**DATA SECTION**
####

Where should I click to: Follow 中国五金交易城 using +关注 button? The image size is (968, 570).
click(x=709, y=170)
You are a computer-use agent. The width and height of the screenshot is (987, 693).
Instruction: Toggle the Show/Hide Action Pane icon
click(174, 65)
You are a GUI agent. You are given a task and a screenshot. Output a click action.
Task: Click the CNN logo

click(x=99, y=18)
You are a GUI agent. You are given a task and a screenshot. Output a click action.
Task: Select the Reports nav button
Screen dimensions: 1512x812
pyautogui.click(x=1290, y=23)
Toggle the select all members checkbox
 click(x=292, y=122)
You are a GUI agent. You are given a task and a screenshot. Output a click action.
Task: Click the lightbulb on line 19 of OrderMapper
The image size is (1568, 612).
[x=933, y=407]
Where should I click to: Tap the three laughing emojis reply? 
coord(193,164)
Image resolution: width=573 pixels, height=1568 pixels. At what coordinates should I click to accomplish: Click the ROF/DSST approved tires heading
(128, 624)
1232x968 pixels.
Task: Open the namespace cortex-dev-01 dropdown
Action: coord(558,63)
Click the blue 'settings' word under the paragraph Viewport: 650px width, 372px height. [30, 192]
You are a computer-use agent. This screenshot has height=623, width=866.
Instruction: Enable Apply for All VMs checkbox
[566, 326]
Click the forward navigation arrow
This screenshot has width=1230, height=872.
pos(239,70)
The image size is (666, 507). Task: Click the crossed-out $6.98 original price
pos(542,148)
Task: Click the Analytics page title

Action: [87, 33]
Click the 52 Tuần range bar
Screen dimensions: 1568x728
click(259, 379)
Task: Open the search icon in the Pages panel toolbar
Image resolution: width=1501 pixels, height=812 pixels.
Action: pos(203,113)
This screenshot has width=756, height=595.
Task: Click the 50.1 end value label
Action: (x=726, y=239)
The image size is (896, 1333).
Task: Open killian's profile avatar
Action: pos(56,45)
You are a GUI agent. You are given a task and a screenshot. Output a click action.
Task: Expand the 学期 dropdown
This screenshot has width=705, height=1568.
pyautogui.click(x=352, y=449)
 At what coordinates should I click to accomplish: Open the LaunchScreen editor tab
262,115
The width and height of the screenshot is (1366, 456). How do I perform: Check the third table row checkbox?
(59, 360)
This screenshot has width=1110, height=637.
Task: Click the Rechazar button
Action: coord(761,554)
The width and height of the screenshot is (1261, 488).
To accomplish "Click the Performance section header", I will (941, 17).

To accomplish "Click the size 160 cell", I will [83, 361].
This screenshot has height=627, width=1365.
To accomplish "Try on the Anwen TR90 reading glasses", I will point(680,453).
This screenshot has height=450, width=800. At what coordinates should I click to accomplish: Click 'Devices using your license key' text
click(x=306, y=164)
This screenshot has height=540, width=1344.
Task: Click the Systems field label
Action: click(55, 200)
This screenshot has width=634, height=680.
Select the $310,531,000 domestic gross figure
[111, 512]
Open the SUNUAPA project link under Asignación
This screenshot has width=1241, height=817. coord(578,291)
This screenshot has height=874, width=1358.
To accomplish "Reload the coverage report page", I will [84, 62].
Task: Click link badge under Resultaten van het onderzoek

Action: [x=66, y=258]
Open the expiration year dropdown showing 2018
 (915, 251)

####

**THE REQUEST**
Reproduce all of the entries above, changing every occurrence of "GUI agent" to "interface agent" and leaving everything else unchanged.

**THE ANSWER**
Where should I click to: Follow 中国五金交易城 using +关注 button? The image size is (968, 570).
click(x=709, y=170)
You are a computer-use agent. The width and height of the screenshot is (987, 693).
Instruction: Toggle the Show/Hide Action Pane icon
click(174, 65)
You are a interface agent. You are given a task and a screenshot. Output a click action.
Task: Click the CNN logo

click(x=99, y=18)
You are a interface agent. You are given a task and a screenshot. Output a click action.
Task: Select the Reports nav button
Screen dimensions: 1512x812
pyautogui.click(x=1290, y=23)
Toggle the select all members checkbox
 click(x=292, y=122)
You are a interface agent. You are given a task and a screenshot. Output a click action.
Task: Click the lightbulb on line 19 of OrderMapper
The image size is (1568, 612).
[x=933, y=407]
Where should I click to: Tap the three laughing emojis reply? 
coord(193,164)
Image resolution: width=573 pixels, height=1568 pixels. At what coordinates should I click to accomplish: Click the ROF/DSST approved tires heading
(128, 624)
1232x968 pixels.
Task: Open the namespace cortex-dev-01 dropdown
Action: coord(558,63)
Click the blue 'settings' word under the paragraph Viewport: 650px width, 372px height. [30, 192]
You are a computer-use agent. This screenshot has height=623, width=866.
Instruction: Enable Apply for All VMs checkbox
[566, 326]
Click the forward navigation arrow
This screenshot has width=1230, height=872.
pos(239,70)
The image size is (666, 507). Task: Click the crossed-out $6.98 original price
pos(542,148)
Task: Click the Analytics page title

Action: [87, 33]
Click the 52 Tuần range bar
Screen dimensions: 1568x728
click(259, 379)
Task: Open the search icon in the Pages panel toolbar
Image resolution: width=1501 pixels, height=812 pixels.
Action: pos(203,113)
This screenshot has width=756, height=595.
Task: Click the 50.1 end value label
Action: (x=726, y=239)
The image size is (896, 1333).
Task: Open killian's profile avatar
Action: pos(56,45)
You are a interface agent. You are given a task and a screenshot. Output a click action.
Task: Expand the 学期 dropdown
This screenshot has width=705, height=1568.
pyautogui.click(x=352, y=449)
 At what coordinates should I click to accomplish: Open the LaunchScreen editor tab
262,115
The width and height of the screenshot is (1366, 456). How do I perform: Check the third table row checkbox?
(59, 360)
This screenshot has width=1110, height=637.
Task: Click the Rechazar button
Action: coord(761,554)
The width and height of the screenshot is (1261, 488).
To accomplish "Click the Performance section header", I will (941, 17).

To accomplish "Click the size 160 cell", I will [83, 361].
This screenshot has height=627, width=1365.
To accomplish "Try on the Anwen TR90 reading glasses", I will point(680,453).
This screenshot has height=450, width=800. At what coordinates should I click to accomplish: Click 'Devices using your license key' text
click(x=306, y=164)
This screenshot has height=540, width=1344.
Task: Click the Systems field label
Action: click(55, 200)
This screenshot has width=634, height=680.
Select the $310,531,000 domestic gross figure
[111, 512]
Open the SUNUAPA project link under Asignación
This screenshot has width=1241, height=817. coord(578,291)
This screenshot has height=874, width=1358.
To accomplish "Reload the coverage report page", I will [84, 62].
Task: Click link badge under Resultaten van het onderzoek

Action: [x=66, y=258]
Open the expiration year dropdown showing 2018
 (915, 251)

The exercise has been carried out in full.